Work instructions: Report all lines from the entries below in which "computer" appears.

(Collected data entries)
--- START ---
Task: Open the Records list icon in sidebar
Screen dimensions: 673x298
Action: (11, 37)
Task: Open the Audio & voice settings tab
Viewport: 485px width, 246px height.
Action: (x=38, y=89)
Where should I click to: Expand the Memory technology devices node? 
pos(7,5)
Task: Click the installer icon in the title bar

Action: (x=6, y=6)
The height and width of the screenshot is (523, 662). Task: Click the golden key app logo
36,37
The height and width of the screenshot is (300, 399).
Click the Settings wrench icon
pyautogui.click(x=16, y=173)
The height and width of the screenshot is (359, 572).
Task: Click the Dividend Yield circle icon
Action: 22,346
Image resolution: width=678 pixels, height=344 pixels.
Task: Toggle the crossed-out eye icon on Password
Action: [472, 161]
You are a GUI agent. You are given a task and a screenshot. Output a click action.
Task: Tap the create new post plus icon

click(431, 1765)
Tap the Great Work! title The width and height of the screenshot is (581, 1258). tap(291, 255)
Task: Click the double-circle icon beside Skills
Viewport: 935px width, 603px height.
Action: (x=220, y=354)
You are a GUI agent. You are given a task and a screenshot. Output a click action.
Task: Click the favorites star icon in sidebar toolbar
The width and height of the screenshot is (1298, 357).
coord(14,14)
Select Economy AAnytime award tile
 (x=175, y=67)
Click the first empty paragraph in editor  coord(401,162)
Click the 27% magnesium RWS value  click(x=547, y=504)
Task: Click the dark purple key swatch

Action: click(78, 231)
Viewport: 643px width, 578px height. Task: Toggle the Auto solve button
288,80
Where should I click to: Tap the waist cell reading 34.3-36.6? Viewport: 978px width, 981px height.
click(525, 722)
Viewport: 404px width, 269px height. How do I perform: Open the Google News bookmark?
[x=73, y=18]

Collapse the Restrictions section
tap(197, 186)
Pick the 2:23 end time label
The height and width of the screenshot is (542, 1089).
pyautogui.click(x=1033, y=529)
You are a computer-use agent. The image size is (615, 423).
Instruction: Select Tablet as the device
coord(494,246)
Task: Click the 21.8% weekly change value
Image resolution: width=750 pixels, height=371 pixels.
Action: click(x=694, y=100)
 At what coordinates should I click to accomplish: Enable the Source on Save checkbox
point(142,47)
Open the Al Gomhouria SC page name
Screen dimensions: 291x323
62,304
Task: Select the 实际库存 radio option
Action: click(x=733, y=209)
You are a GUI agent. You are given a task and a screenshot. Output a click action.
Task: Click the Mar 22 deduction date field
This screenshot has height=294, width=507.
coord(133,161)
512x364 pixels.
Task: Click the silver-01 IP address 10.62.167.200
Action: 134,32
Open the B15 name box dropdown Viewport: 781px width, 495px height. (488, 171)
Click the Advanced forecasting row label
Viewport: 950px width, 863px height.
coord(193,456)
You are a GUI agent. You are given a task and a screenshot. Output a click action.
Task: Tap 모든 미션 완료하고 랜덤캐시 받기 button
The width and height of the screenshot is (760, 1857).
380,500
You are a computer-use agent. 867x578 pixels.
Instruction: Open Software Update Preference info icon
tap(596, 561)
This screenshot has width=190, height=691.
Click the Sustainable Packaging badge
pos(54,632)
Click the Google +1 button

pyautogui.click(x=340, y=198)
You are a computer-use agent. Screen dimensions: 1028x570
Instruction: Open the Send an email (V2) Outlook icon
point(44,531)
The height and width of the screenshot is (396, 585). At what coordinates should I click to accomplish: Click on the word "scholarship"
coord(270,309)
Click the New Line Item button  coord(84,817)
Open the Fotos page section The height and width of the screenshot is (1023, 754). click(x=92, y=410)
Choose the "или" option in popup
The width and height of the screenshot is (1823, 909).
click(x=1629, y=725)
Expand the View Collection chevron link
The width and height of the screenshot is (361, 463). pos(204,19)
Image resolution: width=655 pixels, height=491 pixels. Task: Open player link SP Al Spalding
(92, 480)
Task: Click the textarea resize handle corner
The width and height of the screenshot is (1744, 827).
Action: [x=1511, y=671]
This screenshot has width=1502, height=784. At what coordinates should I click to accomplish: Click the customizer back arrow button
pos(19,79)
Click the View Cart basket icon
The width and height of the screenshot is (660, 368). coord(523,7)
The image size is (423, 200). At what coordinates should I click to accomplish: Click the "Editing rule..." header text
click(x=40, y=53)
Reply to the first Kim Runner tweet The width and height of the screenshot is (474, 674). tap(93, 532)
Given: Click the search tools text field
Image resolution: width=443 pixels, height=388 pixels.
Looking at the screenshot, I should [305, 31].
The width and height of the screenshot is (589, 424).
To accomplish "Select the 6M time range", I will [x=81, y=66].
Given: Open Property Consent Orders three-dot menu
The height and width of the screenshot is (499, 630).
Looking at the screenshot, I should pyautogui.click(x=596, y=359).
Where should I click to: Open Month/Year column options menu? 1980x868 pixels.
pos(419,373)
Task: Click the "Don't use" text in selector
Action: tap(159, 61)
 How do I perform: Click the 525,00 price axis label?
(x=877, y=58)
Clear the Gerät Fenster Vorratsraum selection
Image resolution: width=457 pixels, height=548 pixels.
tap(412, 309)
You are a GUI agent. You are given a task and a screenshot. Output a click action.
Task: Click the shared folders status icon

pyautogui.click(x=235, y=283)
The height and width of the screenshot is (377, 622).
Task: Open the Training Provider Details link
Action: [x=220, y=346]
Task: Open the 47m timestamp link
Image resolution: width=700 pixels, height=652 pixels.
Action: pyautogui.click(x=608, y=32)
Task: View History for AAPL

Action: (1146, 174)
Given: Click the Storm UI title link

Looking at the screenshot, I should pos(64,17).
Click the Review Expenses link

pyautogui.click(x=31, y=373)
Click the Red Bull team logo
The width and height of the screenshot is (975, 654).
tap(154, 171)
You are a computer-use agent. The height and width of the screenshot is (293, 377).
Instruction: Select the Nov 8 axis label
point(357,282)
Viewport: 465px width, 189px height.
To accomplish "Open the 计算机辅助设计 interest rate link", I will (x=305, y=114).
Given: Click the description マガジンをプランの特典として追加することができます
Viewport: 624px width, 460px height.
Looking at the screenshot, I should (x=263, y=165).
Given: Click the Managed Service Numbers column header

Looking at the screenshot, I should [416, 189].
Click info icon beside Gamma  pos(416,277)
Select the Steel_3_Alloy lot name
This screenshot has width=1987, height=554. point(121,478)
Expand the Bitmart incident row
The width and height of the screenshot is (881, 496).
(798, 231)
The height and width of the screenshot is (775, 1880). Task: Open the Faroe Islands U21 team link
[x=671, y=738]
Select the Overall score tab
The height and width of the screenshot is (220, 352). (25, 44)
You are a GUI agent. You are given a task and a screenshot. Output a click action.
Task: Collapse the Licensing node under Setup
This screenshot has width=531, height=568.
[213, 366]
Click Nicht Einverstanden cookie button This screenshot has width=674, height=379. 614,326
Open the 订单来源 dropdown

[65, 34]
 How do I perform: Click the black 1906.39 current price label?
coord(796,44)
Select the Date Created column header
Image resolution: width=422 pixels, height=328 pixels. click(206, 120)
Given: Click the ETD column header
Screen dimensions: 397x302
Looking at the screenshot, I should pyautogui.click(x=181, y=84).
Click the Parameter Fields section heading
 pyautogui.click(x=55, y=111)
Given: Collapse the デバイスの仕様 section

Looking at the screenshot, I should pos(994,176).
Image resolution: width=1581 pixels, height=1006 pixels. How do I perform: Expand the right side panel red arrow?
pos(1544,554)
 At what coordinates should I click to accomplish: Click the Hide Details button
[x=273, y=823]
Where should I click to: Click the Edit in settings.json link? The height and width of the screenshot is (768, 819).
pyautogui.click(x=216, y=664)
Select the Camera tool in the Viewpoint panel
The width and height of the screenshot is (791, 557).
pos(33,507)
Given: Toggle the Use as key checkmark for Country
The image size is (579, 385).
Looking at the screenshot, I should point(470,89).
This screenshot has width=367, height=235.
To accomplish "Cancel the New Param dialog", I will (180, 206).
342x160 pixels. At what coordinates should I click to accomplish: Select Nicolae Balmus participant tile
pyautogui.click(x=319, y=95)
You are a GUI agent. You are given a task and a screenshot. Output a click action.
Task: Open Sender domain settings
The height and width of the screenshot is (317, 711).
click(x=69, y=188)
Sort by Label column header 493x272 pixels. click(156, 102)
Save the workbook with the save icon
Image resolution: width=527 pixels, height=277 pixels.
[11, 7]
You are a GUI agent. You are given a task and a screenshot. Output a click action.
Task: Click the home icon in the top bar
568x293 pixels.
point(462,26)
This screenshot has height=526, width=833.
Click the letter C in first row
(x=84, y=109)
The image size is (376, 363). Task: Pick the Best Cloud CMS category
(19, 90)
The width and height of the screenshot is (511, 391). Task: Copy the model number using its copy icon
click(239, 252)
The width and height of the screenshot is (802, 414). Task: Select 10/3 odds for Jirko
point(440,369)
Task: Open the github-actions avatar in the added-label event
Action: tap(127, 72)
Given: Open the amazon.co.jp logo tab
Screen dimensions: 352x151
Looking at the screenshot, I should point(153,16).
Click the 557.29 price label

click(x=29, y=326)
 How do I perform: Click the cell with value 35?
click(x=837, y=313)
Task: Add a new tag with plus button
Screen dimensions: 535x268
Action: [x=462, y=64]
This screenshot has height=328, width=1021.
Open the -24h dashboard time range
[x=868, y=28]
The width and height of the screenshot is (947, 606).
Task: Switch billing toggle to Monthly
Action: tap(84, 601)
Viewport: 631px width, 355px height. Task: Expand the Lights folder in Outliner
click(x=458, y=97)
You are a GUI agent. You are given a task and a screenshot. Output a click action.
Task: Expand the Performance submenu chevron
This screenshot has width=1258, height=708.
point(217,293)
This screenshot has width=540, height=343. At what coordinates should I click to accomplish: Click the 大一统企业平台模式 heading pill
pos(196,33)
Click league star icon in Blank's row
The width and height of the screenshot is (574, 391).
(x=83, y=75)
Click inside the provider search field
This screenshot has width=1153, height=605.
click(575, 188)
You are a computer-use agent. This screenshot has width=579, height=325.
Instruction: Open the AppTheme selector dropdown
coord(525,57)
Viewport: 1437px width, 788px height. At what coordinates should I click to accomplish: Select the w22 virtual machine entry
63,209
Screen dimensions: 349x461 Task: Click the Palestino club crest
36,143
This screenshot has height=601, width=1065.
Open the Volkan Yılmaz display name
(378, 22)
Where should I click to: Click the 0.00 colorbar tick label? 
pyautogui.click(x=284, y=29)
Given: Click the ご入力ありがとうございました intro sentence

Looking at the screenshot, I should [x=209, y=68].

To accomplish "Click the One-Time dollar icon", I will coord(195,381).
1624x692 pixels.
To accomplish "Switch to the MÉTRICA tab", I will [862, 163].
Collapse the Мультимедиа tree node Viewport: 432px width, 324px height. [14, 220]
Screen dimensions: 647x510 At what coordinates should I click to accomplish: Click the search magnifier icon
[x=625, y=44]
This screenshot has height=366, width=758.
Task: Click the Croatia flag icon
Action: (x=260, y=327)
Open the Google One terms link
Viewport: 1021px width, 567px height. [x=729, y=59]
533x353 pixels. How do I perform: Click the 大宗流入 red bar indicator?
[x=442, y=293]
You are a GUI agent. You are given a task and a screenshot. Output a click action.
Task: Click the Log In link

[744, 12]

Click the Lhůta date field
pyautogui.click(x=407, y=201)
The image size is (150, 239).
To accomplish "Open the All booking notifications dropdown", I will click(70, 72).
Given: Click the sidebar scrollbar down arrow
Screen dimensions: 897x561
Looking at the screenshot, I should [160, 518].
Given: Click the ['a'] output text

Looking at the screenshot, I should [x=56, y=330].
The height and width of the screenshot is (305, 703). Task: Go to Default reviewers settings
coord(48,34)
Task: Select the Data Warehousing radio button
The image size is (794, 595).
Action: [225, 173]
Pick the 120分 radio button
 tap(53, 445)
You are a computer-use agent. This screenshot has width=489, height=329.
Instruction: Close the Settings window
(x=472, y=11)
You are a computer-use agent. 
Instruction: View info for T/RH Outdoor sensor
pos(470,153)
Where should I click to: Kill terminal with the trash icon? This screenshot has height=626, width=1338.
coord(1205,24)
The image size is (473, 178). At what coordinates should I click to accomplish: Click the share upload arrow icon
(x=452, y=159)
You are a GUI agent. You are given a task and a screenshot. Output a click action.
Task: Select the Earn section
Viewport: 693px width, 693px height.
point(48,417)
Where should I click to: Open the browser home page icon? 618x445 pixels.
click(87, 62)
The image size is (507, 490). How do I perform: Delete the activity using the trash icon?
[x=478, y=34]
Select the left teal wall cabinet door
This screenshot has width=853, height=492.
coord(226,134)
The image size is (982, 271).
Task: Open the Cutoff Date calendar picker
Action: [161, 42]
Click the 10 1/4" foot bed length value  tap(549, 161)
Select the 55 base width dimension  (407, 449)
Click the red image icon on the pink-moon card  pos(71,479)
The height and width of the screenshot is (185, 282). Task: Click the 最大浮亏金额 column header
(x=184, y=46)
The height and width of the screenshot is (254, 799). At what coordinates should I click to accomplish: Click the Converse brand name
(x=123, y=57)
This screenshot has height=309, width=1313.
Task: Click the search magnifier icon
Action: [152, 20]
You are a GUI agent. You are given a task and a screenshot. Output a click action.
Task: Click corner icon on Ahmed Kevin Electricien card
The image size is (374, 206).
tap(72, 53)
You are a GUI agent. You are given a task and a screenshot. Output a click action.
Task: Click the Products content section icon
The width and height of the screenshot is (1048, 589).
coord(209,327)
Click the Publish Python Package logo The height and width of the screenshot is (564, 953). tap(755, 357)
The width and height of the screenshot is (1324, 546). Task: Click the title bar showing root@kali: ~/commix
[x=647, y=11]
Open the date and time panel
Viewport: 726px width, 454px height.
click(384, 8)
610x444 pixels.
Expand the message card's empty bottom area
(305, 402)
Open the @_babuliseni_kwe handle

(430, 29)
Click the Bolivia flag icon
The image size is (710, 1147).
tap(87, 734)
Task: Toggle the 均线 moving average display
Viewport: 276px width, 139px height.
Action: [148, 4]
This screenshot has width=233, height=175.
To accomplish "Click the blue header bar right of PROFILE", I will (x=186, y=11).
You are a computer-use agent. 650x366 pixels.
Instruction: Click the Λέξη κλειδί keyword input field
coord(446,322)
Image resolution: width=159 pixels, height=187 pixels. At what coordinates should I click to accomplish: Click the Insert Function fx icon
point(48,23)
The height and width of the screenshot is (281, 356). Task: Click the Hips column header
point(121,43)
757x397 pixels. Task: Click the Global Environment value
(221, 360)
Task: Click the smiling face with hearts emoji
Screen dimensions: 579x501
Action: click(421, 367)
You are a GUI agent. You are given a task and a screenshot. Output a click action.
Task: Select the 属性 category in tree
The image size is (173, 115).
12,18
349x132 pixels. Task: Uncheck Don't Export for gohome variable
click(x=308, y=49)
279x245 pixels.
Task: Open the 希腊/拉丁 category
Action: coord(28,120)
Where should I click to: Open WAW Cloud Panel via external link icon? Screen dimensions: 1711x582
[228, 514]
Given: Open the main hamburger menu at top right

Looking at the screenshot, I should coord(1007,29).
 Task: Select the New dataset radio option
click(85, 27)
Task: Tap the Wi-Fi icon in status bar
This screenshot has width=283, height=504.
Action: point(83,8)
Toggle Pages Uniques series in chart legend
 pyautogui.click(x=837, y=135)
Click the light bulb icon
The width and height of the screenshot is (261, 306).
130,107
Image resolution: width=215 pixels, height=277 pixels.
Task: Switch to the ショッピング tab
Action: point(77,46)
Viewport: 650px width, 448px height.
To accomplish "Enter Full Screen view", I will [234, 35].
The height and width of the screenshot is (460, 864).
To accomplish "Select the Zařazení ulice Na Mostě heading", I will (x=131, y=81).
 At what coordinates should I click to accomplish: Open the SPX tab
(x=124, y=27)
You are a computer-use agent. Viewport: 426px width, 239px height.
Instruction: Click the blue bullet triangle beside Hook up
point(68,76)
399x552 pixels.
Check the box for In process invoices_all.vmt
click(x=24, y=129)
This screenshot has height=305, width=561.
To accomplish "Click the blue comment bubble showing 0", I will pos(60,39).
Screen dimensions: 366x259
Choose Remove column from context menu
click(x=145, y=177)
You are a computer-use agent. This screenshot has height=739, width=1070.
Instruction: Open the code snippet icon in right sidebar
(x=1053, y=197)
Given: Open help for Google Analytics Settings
--- END ---
Exercise output:
You are a computer-use agent. The image size is (615, 423).
You are a computer-use agent. 867x578 pixels.
You are a computer-use agent. Screen dimensions: 1028x570
You are a computer-use agent. The height and width of the screenshot is (293, 377).
You are a computer-use agent. This screenshot has width=579, height=325.
You are a computer-use agent. This screenshot has width=489, height=329.
You are a computer-use agent. 
You are a computer-use agent. 650x366 pixels.
You are a computer-use agent. Viewport: 426px width, 239px height.
You are a computer-use agent. This screenshot has height=739, width=1070.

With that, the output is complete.